Black, who passed away in January 2007, is known affectionately as "Mr. Lighthouse" and touched the lives of countless thousands of lighthouse aficionados in a very meaningful and permanent manner. In many ways, Black was beloved for who he was as much as what he accomplished in the community.

One such family that was enriched by a friendship with Ken Black was the Foster family from Groton, Connecticut.

Ron and Mary Jane Foster, and their granddaughter Lexis, were so touched by their good fortune of befriending Black, that they recently made a trip from Connecticut to Rockland, Maine where there Maine Lighthouse Museum is located, to present Ken's widow, Dot Black, with a gorgeous 24" x 36" framed portrait of "Mr. Lighthouse" which Ron Foster took at the Museum a year and a half ago.

"I looked upon Ken not only as a friend, but the man without whom much of our historic lighthouse artifacts and their history would have been lost," said Ron Foster. "Ken was the most knowledgeable individual I ever knew when it came to lighthouses, the Coast Guard and ships."

Foster went on to say, "Ken was never one to pat himself on the back for his many accomplishments and was always willing to share his knowledge with all who took an interest. His love of and dedication to the preservation of our lighthouse heritage is second to none."

Ron's wife Mary Jane echoed her husband's sentiments, recalling the first time she met Ken at an American Lighthouse Foundation event on Cape Cod, Massachusetts, "I feel honored to have known him and to become friends, as he was such a gentle, kind man."

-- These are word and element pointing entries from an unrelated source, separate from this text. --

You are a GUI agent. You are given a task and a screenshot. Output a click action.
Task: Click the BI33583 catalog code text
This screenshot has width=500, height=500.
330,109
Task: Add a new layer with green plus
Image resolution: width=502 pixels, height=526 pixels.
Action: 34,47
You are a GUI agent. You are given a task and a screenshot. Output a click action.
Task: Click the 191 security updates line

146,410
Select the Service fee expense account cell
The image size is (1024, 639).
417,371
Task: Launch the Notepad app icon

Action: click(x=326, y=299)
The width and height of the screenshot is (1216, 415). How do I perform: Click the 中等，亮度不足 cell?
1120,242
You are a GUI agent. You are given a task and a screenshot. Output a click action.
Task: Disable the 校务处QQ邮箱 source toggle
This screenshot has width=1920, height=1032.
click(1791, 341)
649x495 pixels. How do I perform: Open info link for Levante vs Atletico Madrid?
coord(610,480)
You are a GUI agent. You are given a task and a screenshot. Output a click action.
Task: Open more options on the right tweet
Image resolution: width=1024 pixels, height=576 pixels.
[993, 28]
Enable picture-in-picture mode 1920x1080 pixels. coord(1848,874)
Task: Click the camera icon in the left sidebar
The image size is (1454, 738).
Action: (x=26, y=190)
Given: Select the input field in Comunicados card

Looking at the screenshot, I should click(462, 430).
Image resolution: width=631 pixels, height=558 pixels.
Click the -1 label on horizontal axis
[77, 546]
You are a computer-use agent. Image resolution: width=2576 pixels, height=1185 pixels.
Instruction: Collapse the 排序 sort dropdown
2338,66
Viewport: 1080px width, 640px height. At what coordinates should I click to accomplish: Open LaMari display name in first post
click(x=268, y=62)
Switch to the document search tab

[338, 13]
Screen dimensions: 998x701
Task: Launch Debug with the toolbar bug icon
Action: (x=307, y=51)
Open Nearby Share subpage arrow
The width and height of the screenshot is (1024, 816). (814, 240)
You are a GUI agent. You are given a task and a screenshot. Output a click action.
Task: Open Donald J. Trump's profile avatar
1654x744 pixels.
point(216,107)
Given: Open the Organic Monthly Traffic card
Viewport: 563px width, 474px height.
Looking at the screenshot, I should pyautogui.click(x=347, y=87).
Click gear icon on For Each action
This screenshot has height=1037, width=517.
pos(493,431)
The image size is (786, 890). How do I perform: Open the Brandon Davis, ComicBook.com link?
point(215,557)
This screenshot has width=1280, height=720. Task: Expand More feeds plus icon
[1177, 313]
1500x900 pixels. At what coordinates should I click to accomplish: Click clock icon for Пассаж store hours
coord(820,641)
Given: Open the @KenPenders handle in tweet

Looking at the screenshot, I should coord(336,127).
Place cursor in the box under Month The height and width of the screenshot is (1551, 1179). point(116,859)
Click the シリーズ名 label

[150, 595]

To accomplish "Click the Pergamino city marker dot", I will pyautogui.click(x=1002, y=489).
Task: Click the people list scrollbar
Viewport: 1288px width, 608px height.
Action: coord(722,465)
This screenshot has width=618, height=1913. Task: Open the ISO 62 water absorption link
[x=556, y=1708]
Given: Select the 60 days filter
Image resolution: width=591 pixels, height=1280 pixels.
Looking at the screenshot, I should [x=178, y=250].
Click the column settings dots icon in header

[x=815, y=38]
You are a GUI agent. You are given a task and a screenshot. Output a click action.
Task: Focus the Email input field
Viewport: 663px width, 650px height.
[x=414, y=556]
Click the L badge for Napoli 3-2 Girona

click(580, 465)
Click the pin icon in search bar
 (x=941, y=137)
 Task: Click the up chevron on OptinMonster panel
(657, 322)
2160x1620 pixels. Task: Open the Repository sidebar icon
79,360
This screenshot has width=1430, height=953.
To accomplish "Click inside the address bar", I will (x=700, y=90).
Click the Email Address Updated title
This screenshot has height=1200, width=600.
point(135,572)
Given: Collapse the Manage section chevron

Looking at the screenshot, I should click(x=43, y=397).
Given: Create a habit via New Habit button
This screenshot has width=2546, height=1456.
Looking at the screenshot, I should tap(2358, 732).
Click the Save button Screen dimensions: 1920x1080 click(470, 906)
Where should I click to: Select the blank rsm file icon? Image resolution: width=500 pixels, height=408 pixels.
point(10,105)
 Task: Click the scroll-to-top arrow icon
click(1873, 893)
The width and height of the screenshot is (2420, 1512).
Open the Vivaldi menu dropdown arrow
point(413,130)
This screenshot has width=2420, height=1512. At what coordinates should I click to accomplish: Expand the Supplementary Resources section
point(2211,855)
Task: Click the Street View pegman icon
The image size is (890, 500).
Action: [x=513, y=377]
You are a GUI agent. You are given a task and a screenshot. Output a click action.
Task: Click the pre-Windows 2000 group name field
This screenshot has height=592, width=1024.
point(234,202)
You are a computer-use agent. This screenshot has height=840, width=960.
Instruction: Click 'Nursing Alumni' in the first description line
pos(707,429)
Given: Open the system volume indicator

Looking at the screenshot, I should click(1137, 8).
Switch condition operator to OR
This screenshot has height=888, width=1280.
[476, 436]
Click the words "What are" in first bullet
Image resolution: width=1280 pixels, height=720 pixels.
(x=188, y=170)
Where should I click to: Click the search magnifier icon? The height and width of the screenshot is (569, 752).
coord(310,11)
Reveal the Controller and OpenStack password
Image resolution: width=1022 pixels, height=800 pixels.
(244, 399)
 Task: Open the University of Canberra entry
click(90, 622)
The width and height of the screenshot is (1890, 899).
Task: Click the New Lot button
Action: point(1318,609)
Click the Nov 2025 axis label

The Foster's 12 year-old granddaughter Lexis also has fond memories of "Mr. Lighthouse" from when she visited the old Shore Village Museum (before it moved to the waterfront and became the Maine Lighthouse Museum). She recalled, "Ken took the extra time to explain the lighting apparatus and show his large collection of Fresnel lenses to all the members on the New England Lighthouse Lovers trip I was on a few years ago."

Lexis went on to say, "I was also truly honored to have been able to press the button with Ken that relit Connecticut's Avery Point Lighthouse - my personal favorite, in front of a large gathering back in October 2006."

The Ken Black portrait donated by the Foster family is now mounted in the Maine Lighthouse Museum's "Liberty Room," which serves as a board and conference room for the Museum and many community groups.

Ron Foster summed up the family's donation, saying, "I love the picture of Ken that my wife Mary Jane and I donated to the Museum. It was taken in June 2006 when he was being honored at the opening of the Maine Lighthouse Museum where his collection would be cared for and available for the public to enjoy and learn from. I believe Ken was thrilled with the fact that his collection had found a permanent home, and that so many people were there with him to experience this historic day. Ken will always be a 'special' person to me. I feel honored that this image of Ken will be displayed for all to see and remember such a neighborly gentleman."

Dot Black, widow of Ken Black, recalls, "Ken was so very happy and proud that day. Ken's dream of seeing his Museum on the waterfront had finally come true. Ron's picture is now hanging in the "Liberty Room" to remind everyone of Ken Black's "can do" attitude and modest professionalism. Ironically he now certainly has the fame as founder of the Maine Lighthouse Museum that he never sought for himself throughout his life - and he deserves it."